> _REQUIRED ACTION_:
Beneath this line are the data; copy exactly the part of them that opens with the line containing "Ventiilid (873, 182)" and closes with the line containing "Uudised (792, 130)", and only that part.
**** EXTRACTED RECORDS ****
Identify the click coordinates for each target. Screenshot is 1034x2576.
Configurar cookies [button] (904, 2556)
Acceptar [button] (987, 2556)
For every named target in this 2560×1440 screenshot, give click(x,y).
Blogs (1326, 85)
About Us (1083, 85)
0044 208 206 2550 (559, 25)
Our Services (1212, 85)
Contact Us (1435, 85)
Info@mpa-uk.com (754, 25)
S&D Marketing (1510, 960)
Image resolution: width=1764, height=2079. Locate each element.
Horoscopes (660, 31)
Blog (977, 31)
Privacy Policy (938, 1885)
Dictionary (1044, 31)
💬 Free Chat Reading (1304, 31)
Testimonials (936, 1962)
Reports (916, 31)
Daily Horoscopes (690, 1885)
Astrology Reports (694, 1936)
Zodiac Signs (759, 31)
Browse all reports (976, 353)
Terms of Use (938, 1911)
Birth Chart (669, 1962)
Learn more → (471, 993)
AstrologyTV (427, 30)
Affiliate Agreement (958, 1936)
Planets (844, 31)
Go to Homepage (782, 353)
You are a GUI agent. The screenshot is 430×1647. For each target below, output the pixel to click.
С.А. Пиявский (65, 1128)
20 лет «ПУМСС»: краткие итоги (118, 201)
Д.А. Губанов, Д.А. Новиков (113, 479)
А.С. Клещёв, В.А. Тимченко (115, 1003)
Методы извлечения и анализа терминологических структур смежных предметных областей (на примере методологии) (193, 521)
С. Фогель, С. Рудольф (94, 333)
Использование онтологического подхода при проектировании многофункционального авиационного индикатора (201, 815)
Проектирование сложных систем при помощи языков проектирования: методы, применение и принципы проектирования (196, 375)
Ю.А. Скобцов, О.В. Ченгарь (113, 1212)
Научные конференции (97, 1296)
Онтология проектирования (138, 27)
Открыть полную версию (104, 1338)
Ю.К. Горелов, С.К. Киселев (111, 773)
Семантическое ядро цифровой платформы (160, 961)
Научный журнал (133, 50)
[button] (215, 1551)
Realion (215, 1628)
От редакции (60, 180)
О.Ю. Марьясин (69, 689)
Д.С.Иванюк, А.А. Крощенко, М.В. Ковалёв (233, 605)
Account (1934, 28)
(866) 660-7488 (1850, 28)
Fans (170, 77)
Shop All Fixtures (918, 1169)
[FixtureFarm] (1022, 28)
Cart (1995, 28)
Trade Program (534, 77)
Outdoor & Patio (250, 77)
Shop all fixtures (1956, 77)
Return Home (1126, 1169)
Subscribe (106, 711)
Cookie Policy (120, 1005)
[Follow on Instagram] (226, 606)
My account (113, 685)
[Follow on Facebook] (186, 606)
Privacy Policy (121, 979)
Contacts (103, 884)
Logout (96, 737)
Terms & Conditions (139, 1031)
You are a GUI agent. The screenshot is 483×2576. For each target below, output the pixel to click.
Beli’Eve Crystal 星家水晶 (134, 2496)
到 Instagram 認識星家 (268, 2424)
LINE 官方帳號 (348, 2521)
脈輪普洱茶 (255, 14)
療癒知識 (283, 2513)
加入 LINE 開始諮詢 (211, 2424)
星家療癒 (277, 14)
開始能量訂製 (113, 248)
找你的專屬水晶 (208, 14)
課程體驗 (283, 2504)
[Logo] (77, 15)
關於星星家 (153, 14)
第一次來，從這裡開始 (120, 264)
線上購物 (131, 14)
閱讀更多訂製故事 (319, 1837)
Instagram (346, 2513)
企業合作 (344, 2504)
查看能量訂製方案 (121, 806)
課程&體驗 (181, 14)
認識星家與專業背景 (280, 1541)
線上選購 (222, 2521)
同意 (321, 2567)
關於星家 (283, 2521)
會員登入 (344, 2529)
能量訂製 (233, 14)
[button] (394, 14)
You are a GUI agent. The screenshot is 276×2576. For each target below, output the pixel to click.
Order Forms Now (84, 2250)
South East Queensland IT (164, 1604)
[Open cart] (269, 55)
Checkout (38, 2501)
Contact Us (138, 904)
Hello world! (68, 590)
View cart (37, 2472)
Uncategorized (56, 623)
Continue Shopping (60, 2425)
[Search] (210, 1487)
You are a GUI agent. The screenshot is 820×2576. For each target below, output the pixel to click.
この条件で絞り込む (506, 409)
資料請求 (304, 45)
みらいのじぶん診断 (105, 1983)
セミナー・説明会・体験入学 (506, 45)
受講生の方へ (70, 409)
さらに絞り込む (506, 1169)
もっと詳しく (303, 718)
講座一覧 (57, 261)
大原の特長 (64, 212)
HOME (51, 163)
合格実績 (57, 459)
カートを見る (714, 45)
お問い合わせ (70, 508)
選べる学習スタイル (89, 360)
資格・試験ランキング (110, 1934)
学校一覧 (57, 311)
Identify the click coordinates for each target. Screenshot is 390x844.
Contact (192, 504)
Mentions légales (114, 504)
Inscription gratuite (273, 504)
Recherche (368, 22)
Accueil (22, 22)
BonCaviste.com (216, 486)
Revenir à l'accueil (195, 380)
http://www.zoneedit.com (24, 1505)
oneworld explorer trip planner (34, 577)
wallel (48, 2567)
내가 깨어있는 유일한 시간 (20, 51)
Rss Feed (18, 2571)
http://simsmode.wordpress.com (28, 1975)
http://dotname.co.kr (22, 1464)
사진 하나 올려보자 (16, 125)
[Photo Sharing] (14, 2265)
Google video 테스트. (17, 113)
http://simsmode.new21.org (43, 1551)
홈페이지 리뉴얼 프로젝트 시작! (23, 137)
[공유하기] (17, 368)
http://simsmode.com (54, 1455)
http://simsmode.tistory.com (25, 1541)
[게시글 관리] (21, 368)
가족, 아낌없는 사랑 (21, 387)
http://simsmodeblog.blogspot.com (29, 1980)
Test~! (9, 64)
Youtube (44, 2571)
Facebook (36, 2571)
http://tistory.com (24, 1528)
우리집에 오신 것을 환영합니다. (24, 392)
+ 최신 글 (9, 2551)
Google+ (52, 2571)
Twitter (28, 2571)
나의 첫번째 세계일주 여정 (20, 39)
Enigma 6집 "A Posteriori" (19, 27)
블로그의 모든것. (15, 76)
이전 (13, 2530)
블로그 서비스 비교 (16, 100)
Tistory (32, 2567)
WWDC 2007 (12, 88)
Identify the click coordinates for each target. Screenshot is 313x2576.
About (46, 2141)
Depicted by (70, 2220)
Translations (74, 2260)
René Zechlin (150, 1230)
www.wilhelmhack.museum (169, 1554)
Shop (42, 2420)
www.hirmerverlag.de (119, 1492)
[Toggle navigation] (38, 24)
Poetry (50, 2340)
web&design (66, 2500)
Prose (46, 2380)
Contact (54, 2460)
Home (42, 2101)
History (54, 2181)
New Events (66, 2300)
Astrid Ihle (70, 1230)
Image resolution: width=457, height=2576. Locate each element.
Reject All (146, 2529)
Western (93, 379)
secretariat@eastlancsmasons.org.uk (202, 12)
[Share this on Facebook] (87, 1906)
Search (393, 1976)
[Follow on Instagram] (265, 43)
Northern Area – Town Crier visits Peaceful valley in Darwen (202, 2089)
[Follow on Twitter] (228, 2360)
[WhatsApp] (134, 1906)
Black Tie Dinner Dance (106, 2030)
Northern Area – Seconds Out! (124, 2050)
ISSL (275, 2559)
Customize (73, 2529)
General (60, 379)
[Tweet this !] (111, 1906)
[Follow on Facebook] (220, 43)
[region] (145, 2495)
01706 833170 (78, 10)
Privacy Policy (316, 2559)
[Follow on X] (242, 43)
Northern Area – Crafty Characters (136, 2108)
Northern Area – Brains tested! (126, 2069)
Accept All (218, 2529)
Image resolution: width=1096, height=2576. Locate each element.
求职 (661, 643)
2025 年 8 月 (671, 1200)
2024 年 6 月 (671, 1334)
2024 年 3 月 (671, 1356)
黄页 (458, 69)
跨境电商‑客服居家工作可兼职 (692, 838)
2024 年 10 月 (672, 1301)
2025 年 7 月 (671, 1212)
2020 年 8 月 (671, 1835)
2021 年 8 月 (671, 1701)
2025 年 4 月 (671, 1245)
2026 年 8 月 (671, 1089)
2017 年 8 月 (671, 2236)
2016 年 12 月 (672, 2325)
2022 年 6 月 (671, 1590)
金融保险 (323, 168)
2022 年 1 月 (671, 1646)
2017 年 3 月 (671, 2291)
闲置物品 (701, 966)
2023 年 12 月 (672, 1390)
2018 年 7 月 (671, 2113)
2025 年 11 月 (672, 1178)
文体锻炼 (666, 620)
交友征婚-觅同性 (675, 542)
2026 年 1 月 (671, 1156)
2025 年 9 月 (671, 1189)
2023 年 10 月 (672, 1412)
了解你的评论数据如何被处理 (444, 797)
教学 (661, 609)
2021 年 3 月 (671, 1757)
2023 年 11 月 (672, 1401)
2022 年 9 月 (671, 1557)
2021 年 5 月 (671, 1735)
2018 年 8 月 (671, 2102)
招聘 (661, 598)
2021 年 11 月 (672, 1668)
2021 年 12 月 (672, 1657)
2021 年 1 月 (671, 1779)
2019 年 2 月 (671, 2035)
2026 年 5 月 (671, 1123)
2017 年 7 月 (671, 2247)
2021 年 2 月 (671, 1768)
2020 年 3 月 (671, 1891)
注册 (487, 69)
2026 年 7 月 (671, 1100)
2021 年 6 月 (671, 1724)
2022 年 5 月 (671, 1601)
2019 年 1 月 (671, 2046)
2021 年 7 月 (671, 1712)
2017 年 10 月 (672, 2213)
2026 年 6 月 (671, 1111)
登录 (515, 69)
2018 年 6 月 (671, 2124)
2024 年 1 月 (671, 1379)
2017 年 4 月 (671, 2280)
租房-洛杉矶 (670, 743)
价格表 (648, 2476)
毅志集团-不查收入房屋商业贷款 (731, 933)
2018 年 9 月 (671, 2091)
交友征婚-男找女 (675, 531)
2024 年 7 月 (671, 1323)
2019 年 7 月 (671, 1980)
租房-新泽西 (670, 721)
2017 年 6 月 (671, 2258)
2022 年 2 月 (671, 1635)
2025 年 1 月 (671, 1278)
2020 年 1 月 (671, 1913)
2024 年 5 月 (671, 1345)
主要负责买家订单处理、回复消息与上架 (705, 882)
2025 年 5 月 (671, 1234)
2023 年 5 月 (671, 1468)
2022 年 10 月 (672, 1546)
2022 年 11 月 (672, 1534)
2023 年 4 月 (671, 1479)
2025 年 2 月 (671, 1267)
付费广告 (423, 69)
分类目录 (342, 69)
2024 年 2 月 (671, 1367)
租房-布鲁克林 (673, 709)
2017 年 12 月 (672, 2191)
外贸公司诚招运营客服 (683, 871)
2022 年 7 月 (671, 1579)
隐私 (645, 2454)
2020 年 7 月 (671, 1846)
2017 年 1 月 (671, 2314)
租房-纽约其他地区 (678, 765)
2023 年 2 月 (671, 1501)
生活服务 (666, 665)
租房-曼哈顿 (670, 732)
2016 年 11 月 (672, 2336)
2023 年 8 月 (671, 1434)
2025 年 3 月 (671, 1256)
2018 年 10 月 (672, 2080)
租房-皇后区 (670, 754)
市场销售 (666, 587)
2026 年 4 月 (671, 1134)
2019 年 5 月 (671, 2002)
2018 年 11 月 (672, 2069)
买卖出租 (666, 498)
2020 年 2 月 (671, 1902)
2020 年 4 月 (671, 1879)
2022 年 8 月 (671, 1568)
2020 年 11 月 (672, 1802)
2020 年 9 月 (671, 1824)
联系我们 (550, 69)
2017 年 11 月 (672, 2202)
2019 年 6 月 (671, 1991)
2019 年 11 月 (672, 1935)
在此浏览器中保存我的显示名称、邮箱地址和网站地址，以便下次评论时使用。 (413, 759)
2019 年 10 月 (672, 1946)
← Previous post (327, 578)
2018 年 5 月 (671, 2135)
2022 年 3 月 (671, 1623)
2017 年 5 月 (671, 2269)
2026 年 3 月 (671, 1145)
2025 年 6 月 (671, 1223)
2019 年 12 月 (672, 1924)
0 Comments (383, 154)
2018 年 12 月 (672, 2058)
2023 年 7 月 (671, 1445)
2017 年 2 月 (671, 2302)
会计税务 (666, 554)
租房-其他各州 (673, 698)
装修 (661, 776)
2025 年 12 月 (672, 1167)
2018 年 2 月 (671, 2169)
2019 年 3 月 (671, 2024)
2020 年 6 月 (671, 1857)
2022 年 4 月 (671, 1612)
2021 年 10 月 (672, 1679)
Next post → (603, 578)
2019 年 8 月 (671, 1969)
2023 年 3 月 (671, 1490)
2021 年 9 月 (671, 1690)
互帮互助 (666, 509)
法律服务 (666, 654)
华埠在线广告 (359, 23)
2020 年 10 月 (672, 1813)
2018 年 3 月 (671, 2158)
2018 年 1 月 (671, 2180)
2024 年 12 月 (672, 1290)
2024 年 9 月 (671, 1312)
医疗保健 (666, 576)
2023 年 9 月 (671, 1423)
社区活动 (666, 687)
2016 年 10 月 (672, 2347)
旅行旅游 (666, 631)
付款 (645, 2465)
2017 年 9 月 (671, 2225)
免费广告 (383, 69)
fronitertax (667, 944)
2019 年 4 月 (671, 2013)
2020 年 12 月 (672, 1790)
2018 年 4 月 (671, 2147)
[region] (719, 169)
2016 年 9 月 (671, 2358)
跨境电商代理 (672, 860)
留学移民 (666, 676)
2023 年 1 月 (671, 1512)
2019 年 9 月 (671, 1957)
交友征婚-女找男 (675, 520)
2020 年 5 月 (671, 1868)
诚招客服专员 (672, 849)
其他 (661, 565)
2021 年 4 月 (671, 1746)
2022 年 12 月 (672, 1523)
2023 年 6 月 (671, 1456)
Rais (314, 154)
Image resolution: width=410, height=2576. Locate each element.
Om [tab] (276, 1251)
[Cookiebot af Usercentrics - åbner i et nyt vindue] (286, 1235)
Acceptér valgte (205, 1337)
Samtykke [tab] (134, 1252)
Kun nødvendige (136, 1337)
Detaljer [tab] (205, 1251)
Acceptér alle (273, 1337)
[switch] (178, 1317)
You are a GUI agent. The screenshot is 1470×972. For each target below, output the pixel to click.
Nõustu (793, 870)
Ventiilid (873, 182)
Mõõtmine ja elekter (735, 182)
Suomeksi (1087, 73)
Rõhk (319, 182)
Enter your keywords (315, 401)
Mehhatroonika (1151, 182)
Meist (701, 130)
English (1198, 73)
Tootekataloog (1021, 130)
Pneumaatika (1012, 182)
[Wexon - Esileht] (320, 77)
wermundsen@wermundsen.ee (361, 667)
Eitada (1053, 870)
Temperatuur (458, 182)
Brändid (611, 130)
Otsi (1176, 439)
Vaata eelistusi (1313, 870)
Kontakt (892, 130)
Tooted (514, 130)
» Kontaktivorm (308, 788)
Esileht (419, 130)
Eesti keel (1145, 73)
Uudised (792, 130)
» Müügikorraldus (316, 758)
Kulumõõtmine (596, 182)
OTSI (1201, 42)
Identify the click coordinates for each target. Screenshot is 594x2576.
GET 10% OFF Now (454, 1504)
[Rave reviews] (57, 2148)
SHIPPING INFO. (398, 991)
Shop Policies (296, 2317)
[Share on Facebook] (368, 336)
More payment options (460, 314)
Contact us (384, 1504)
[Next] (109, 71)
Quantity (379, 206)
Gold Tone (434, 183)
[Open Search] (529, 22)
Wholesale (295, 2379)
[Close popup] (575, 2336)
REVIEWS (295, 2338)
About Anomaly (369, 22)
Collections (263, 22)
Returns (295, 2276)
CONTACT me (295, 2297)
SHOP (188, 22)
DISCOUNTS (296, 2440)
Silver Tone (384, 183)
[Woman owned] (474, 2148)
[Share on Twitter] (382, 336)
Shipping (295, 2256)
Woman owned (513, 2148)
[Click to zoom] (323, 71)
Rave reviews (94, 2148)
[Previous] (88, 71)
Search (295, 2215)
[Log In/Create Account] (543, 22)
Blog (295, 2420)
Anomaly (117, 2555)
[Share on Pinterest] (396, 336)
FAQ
****
> _ANSWER SECTION_:
Ventiilid (873, 182)
Mõõtmine ja elekter (735, 182)
Suomeksi (1087, 73)
Rõhk (319, 182)
Enter your keywords (315, 401)
Mehhatroonika (1151, 182)
Meist (701, 130)
English (1198, 73)
Tootekataloog (1021, 130)
Pneumaatika (1012, 182)
[Wexon - Esileht] (320, 77)
wermundsen@wermundsen.ee (361, 667)
Eitada (1053, 870)
Temperatuur (458, 182)
Brändid (611, 130)
Otsi (1176, 439)
Vaata eelistusi (1313, 870)
Kontakt (892, 130)
Tooted (514, 130)
» Kontaktivorm (308, 788)
Esileht (419, 130)
Eesti keel (1145, 73)
Uudised (792, 130)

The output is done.